• **EXTRACTED TEXT**:
Archaeological site in Dorset, Dorset, England, UK

Jordan Hill Roman Temple is a Romano-Celtic temple and Roman ruin situated on Jordan Hill above Bowleaze Cove in the eastern suburbs of Weymouth in Dorset, England. Original amateur archaeological excavations on the site were carried out by J. Medhurst in 1843-6. These were followed by excavations by C.D. Drew and C.S. Prideaux during 1931-32 suggesting that the site was in operation between c. AD 69–79 to the late 4th century. Some of the finds from the excavations in the 1930s are in the Dorset Museum and the British Museum. There are other Roman sites nearby including Preston Roman Villa to the north west.

==Temple==
This is a Romano-British type temple, with a square-plan building situated within a courtyard or precinct. The floorplan of the temple measured 6.8 m2. The surrounding precinct measured 84 m2 and contained numerous deposits of animal bones, ceramics, and coins. The site may also have served as a late 4th-century signal station. The temple does not have an ambulatory but this is probably due to stone robbing. The site also includes a cemetery containing both cremations and inhumations.

[A block of data]
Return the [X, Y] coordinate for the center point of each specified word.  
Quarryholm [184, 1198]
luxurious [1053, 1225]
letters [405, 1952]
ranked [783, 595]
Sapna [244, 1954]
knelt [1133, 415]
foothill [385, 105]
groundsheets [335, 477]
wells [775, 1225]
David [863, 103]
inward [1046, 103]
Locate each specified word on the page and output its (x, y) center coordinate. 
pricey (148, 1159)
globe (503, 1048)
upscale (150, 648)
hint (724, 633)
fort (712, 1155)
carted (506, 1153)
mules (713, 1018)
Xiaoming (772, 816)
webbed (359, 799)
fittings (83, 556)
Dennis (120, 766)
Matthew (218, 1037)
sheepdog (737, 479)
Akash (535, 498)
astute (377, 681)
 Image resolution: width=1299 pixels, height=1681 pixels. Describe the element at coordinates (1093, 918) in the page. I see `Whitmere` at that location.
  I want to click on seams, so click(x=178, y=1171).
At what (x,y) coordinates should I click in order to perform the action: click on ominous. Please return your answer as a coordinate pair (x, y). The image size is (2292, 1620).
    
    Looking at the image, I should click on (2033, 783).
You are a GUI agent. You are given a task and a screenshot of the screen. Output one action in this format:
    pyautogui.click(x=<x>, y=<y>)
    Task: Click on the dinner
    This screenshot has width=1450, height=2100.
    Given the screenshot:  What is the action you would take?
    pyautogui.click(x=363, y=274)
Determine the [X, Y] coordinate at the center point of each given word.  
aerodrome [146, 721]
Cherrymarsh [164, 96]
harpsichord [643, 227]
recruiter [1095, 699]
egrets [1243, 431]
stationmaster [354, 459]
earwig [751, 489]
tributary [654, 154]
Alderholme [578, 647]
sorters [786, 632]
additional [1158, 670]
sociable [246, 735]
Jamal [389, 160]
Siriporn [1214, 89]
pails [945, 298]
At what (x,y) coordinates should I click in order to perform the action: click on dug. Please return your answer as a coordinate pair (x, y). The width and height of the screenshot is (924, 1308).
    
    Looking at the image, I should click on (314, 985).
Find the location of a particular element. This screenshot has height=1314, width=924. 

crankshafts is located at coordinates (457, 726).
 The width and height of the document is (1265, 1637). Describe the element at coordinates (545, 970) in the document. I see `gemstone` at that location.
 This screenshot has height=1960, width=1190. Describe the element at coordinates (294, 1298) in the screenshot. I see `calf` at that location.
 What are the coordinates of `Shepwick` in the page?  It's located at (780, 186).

• **WRITTEN TASKS**:
• A. In the text on Jordan Hill Roman Temple, who carried out the original amateur excavations of the site?
• B. Copy the Jordan Hill Roman Temple text starting at "Archaeological site in" and ending at "the north west.", substituting "remains" for "ruin".
The listing comes from a separate source.

• **SOLUTIONS TO THE PROBLEMS**:
• A. J. Medhurst carried them out, in 1843-6.

• B.
Archaeological site in Dorset, Dorset, England, UK

Jordan Hill Roman Temple is a Romano-Celtic temple and Roman remains situated on Jordan Hill above Bowleaze Cove in the eastern suburbs of Weymouth in Dorset, England. Original amateur archaeological excavations on the site were carried out by J. Medhurst in 1843-6. These were followed by excavations by C.D. Drew and C.S. Prideaux during 1931-32 suggesting that the site was in operation between c. AD 69–79 to the late 4th century. Some of the finds from the excavations in the 1930s are in the Dorset Museum and the British Museum. There are other Roman sites nearby including Preston Roman Villa to the north west.